In an era where nations fiercely exercise their rights over territory and resources, attempts to revive 19th-century patterns of influence are destined to be more symbolic than substantive. They may create friction and tension as seen in the increasingly militarized Red Sea but they cannot recreate the hierarchies of the past. The tools of colonialism are ineffective in a world of sovereign states. Egypt’s recent port agreements in the Horn are not simple foreign policy deals, they are chapters in a much older story. They reflect an enduring fascination with a colonial design written in the 19th century featuring occupation, treaty diplomacy, proxy influence, and strategic encirclement.

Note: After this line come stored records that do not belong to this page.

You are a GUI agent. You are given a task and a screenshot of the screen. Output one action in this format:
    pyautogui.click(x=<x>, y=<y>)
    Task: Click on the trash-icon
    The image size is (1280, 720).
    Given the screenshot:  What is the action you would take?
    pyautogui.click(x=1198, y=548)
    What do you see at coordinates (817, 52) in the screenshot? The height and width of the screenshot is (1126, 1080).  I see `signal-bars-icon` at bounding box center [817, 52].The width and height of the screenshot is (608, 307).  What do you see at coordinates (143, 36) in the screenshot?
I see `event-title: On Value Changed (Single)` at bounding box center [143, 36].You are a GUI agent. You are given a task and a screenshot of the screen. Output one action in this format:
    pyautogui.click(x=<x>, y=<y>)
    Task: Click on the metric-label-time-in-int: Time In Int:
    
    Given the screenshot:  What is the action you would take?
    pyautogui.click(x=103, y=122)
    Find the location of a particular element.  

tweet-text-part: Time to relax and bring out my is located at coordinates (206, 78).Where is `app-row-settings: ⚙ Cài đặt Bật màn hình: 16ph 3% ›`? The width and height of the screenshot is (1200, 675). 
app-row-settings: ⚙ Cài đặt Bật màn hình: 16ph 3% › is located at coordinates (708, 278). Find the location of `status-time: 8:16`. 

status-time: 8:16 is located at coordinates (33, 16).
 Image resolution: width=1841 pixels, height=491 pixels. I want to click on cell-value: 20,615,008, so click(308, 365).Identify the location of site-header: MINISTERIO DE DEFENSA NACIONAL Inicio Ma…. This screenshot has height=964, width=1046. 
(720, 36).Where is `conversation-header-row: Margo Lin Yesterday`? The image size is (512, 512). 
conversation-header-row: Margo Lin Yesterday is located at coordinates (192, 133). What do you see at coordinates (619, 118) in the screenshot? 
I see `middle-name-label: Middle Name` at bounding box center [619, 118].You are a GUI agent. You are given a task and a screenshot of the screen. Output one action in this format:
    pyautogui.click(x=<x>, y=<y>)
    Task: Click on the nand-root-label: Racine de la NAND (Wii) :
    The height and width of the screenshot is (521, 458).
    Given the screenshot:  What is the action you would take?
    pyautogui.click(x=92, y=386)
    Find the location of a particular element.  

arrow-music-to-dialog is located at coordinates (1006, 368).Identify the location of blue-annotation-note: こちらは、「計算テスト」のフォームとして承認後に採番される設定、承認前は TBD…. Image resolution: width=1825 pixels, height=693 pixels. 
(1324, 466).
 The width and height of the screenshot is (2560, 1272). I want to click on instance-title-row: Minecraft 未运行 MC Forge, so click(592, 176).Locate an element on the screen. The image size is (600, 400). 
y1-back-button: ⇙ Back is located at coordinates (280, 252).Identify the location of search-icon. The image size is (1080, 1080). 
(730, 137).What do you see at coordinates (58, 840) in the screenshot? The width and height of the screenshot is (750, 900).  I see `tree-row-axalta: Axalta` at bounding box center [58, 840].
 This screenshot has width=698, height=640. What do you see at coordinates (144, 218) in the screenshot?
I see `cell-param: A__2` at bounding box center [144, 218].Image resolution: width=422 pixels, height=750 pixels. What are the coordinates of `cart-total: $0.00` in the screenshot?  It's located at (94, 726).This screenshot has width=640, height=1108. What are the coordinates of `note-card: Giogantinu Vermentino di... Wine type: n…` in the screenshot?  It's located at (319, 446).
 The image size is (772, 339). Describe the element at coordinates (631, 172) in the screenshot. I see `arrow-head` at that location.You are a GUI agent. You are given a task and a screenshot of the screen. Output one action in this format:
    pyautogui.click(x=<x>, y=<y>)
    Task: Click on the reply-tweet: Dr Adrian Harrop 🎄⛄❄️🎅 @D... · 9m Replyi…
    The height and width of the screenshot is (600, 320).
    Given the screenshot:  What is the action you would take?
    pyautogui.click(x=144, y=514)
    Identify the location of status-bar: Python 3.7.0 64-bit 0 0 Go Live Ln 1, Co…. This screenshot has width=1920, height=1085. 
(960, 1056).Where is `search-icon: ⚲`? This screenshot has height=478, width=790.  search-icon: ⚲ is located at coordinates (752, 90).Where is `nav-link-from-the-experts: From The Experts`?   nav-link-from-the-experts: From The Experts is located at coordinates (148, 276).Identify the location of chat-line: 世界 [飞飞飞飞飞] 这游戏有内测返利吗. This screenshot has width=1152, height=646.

The historical mirror shows a consistent pattern from the occupation of Massawa and the Battle of Gura to the promises of the Hewett Treaty, Egypt’s ambitions for Red Sea dominance have repeatedly collided with the realities of Ethiopian sovereignty and the unpredictability of international politics. History’s lesson, however, is that these efforts have ultimately failed. Even at the zenith of the imperial age, they could not be sustained and such endeavours are anachronisms. The Red Sea region’s future will not be determined by the imposition of hierarchies from external powers. Just as the Nile’s waters must be managed through equitable cooperation so too must the Red Sea’s shores be a space for connection, not containment.